В феврале 1792 года он посылает из Шварценбаха другу Кристиану Отто в Гоф рукопись: «Наконец-то после целого года родовые схватки моего романа кончились… Я трудился эту неделю, как вол, аппетит к работе давно пропал; чем ближе конец, тем судорожнее пишешь». Ни слова о том, что этот конец вовсе не конец, что Густав навсегда останется в тюрьме. Вместо этого он пишет, в том же письме, что на этой книге «учился, как делать романы; то, что я теперь придумал, лучше». Он имеет в виду «Геспера», у которого будет финал, хотя и написанный словно в спешке.
Но тут он сделал уже третий замах, еще дальше, еще выше, еще великолепнее, — для «Титана», на этот раз удачный. Мечта о немецкой революции развеялась. «Галльское упоение» Альбано остается эпизодом (хотя и в высшей степени важным), навеянным воспоминанием: так, должно быть, были настроены юноши, желавшие добра, тогда, когда они еще надеялись, что и в Германии произойдет революция. Так, должно быть, был настроен и князь, который, как можно ждать от Альбано, серьезно хочет что-то изменить в своей стране. Ведь реформы (хотя и далекие от идеалов Жан-Поля, они несколькими годами позже все-таки начинали осуществляться) — это единственное, на что еще можно надеяться.
Из трех романов о современности успех среди современников Жан-Поля имел лишь «Геспер», у потомков — ни один. Его раннее творчество осталось жить, скорее, благодаря привеску к первому роману — 40 «приклеенным» страницам, подробно живописующим дом и сердце школьного учителя; отсюда возникло живучее заблуждение, будто Жан-Поль — один их тех немногих крупных авторов политической прозы, каких имела Германия, — был человеком, который воспевал счастье в тихом уголке, покрывал позолотой немецкое убожество, не преодолел мелкобуржуазной ограниченности, то есть филистером.
Достаточно взглянуть на его творчество в целом, чтобы увидеть всю нелепость такого утверждения. «Вуцу» предшествовал, как переход от сатиры к повествованию, еще один рассказ о школьном учителе: «Странствие ректора Флориана Фельбеля и его воспитанников по Фихтельгебирге»; в нем представлен тип учителя, какого вплоть до нашего века порождала немецко-прусская школа.
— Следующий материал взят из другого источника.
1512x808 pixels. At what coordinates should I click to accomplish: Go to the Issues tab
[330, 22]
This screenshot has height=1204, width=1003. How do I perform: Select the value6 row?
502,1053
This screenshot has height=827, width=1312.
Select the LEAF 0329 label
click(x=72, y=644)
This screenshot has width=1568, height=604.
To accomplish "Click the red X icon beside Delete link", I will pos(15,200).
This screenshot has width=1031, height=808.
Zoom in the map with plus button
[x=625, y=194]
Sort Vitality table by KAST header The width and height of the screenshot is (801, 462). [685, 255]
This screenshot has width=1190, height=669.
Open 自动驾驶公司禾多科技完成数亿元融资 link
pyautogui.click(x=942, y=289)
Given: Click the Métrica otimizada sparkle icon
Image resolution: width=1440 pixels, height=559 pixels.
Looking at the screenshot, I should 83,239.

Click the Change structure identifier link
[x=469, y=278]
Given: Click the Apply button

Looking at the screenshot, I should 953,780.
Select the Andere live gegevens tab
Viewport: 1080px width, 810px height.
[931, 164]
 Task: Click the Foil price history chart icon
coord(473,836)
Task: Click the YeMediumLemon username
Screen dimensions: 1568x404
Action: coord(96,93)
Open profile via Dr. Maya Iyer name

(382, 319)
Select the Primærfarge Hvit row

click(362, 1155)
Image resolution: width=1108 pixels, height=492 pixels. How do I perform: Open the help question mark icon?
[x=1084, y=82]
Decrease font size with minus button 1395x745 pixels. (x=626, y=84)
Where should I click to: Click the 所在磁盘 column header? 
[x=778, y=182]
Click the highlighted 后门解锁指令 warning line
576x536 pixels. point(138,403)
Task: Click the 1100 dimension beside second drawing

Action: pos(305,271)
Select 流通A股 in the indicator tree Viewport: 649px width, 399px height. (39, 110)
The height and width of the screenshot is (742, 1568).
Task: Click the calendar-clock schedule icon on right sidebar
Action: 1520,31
Он педантичен и кичится ученостью, мелочен и нетерпим, реакционен и далек от жизни, труслив и жесток. Фельбелю хотелось бы, чтобы с французскими революционерами обошлись, как римляне с восставшими рабами, чтобы их «распинали на кресте, отправляли на каторгу, бросали зверям на растерзание». Когда казнят дезертира, который не хочет, чтобы его угнали воевать на чужбину, Фельбель сопровождает это шуточками, дабы питомцы не почувствовали сострадание, позволительное разве что женщинам, а их он и без того презирает, почему с легкостью и оставляет, потратив все дорожные деньги, собственную дочь в залог трактирщику. Но величайшая его гордость — верноподданнический образ мыслей, который побуждает его пускаться и в исторические изыскания: «Я полдня изучал в своей библиотеке сведения об учителях местной гимназии, кто из них бунтовал против земельных князей. Но, к моей неописуемой радости, я могу сообщить, что как величайшие филологи и гуманисты, так в особенности и все — ныне покойные — состоявшие на службе в здешних школах, от ректоров до квинтов (включ.), никогда не бунтовали. Это были мужчины, которые никогда не изображали и не защищали мятежников против отцов и матерей государства, мужчины, которые все поголовно усердно и невзирая на хворь преподавали в различных классах от восьми до одиннадцати часов, и если они превозносили республики, то лишь обе известные классические республики, да и то ради латинского и греческого языка».